La douleur est un mal, d'abord parce qu'elle fait mal : c'est une effraction qui compromet momentanément ou durablement l'unité de l'organisme physicopsychique. Ainsi d'une bessure, d'un choc, d'un événement, qui déchirent la peau sensible du corps et du moi - car dans cette affaire il est bien douteux que l'on puisse séparer le corps et le moi, tant il est vrai que le moi est avant tout "l'idée du corps", sa perception sensible et psychique. Voyez comment l'enfant, lors d'une petite blessure du doigt, se sent comme emporté dans un tourbillon d'angoisse, comme s'il allait, avec trois gouttes de sang, se vider de soi. Certains adultes, fort courageux par ailleurs, se pâment d'effroi pour une piqûre. Heureusement, avec le temps, on s'aperçoit que les blessures cicatrisent, que l'unité se reconstruit tant bien que mal. Mais avec la vieillesse la reconstruction est plus aléatoire : ce qu'on perd est perdu, comme la puissance sexuelle, ou l'usage de tel membre amputé. La perte occupe une place à part dans le vaste champ de la douleur, qui nous confronte à la puissance souveraine du temps, qui emporte tout, nos parents, nos amis, nos proches, et nous même pour faire bonne mesure.

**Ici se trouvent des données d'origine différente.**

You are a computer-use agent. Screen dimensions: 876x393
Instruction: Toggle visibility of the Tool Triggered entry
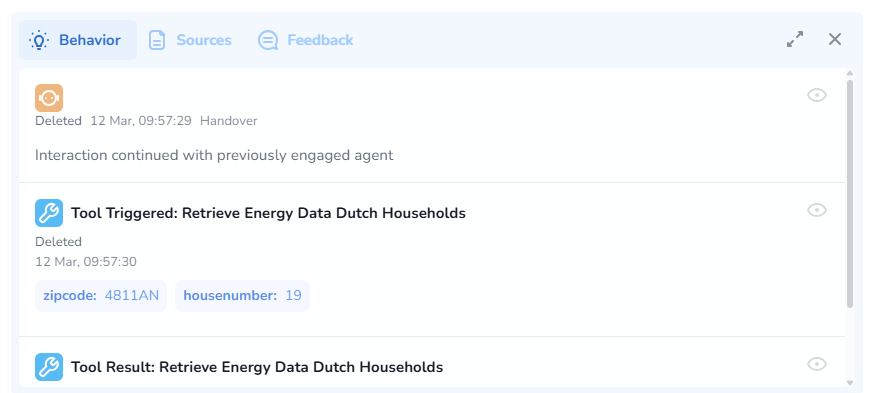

Il y aurait les effractions qui se réparent, et celles qui ne se réparent pas : la perte est le pire des maux parce qu'elle est sans remède : on s'en accomodera comme on peut, avec un moi écorné, affaibli, qui ne retrouvera jamais la puissance perdue. Tout au plus peut on se détourner et investir d'autres pans de la réalité : "cultiver son jardin".

L'ami perdu ne se remplacera jamais. Certes on peut cultiver de nouvelles amitiés, mais jamais elles ne seront celle qui est perdue. Voyez Montaigne : sa vie après la mort de La Boétie, est une demie-vie, amputée d'un élément irremplaçable. C'est que la perte est vécue comme une mutilation, un déchirement, un équarrissage. On y survit, et encore pas toujours, mais à quel prix ? D'autres, il est vrai, s'en remettent plutôt bien, mais c'est qu'ils n'étaient guère attachés. 

Il n'existe pas de remède absolu à la douleur. Tout ce que peuvent la médecine, la psychiatrie et la philosophie c'est de colmater le mal : analgésiques, anxiolytiques, antidépresseurs pour la médecine, contredépresseurs pour la philosophie. J'entends par là des activités intellecturelles qui favorisent une élévation au dessus de la douleur, par le travail, la contemplation et la méditation. Quand l'esprit est totalement absorbé dans ces activités, la douleur est partiellement neutralisée parce que le cerveau ne se concentre que sur un seul objet à la fois. J'utilise fortement ce remède, qui s'avère souvent efficace. Mais j'avoue sans ambage qu'il ne fonctionne que si la douleur est relatiivement modérée. Au delà d'un certain seuil il ne reste que le secours de la pharmacopée pour supporter le mal. 

On en est là : l'homme est soumis aux aléas de la fortune, aux accidents d'une réalité englobante, aux turpitudes de son propre corps. Nul n'a trouvé à ce jour le moyen de ne pas souffrir, et il n'est pas sûr du tout qu'une telle trouvaille, si elle était commercialisée, soit vraiment une bonne chose.